On this occasion I would like to confer her rightful place in history to CHAJKA GROSSMAN – the organizer of and a fighter in the Uprisings in the Vilnius and the Białystok Ghettos.
I restore the voice of one who, as a woman and a member of a minority, has been and is overlooked by history.
Chajka Grossman once said that maybe someone will put three lines about them in the history books. There is not even that much.

CHAJKA GROSSMAN
Her assumed Polish surname during the war was HALINA WORANOWICZ.

- She was a Jewish Pole, born on 20 December 1919 in Białystok.
– She was a member of the Ha Szomer Ha Cair since the age of 11, and eventually became one of its leaders.
– She studied in a prestigious secondary school run by the Tarbut Organization.
– She organized the armed Jewish underground in the occupied territories.
– She was responsible for creating a communication network among the ghettos in Vilnius, Białystok, Warsaw, Częstochowa, Lublin and Grodno (as a liaison officer).
– She was active in uniting various underground groups and organizations in the Białystok Ghetto.
– She played a major role in negotiations with Efraim Barasz (the chairman of the Białystok Judenrat) trying to persuade him to enable underground activity and gain his support for the case.
– She was responsible for contacts with the Aryan side.
– She was the organizer of and a fighter in the Ghetto Uprising in Białystok
– She was an anti-fascist.
She was a co-founder of the Antifascist Committee, whose members were called “lasses”/”dziewuchy” by the Polish underground members.
This was a group of women in Białystok who, between August 1943 and August 1944, helped Jewish survivors to get to guerrilla groups stationed in the nearby forests.
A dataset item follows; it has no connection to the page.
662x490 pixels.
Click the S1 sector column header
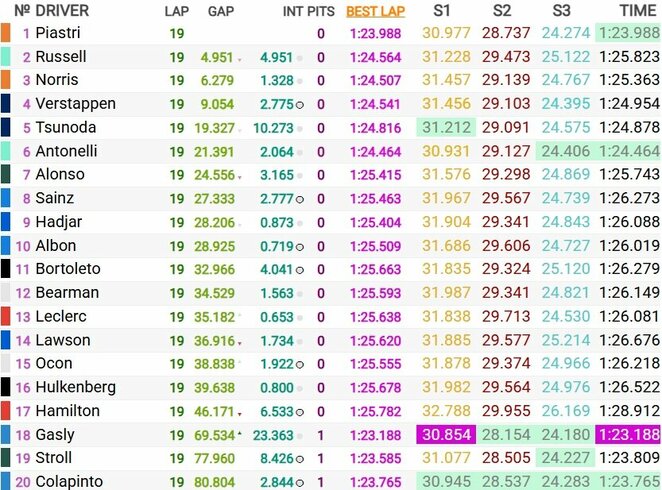pyautogui.click(x=441, y=11)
The members of the Antifascist Committee also collaborated with German antifascists to obtain ammunition for the underground and guerrilla groups.
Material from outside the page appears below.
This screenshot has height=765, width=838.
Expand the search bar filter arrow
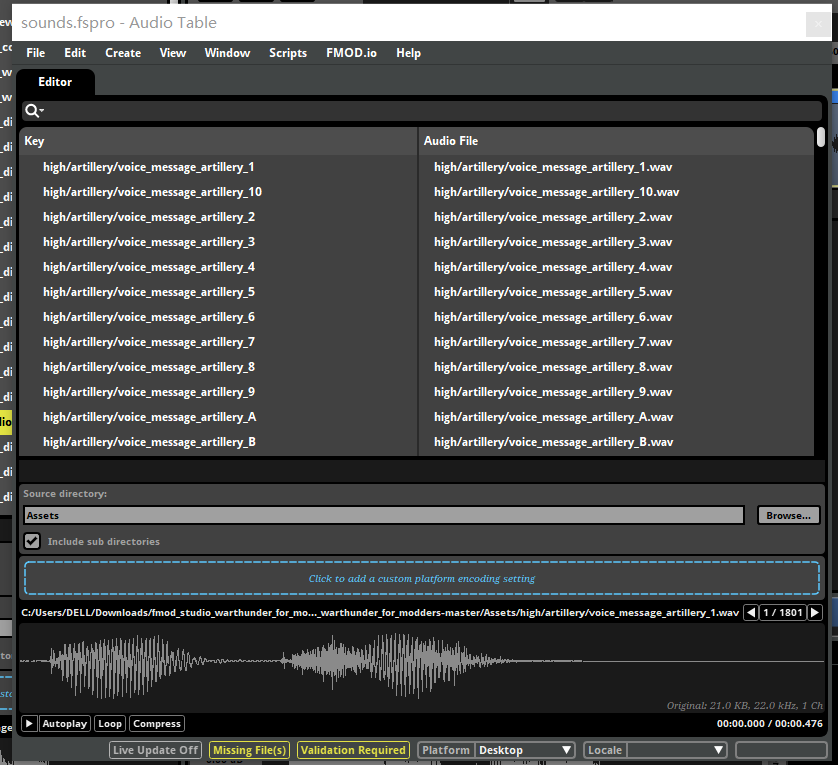[x=41, y=110]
– She was a freedom fighter, a member of a guerrilla group herself.
– After the war, she worked in the Central Committee of Polish Jews.
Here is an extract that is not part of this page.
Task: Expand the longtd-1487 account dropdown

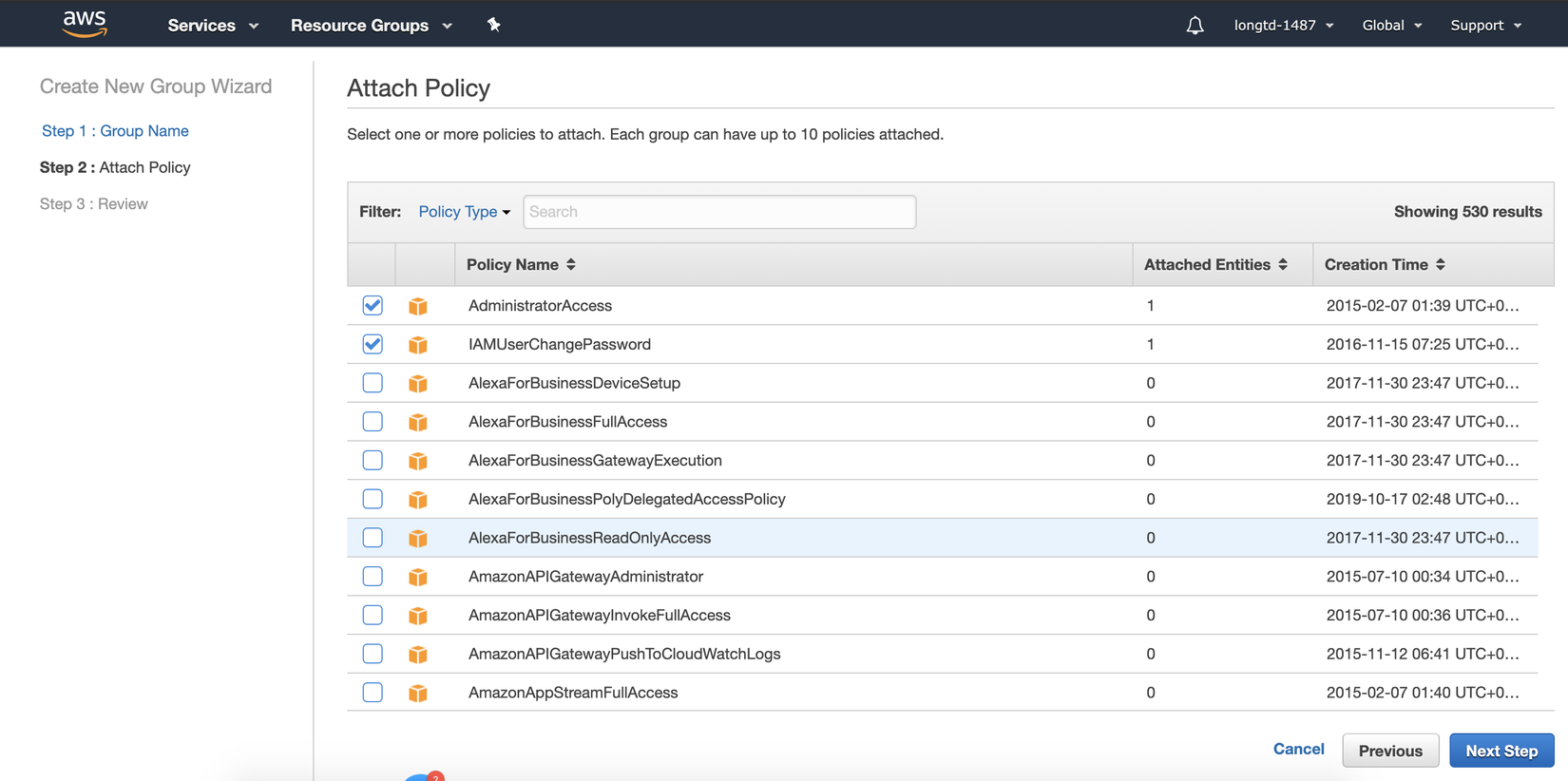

– In 1948 she was awarded with the Order of the Cross of Grunwald.
– In 1948 she emigrated to Israel, where she became a teacher/instructor/secretary and cook in a kibbutz, as well as a mother and politician fighting for the rights of women (including a progressive abortion law), those of children and of the elderly. She was also a member of the trade unions.
– She died in Israel in 1996.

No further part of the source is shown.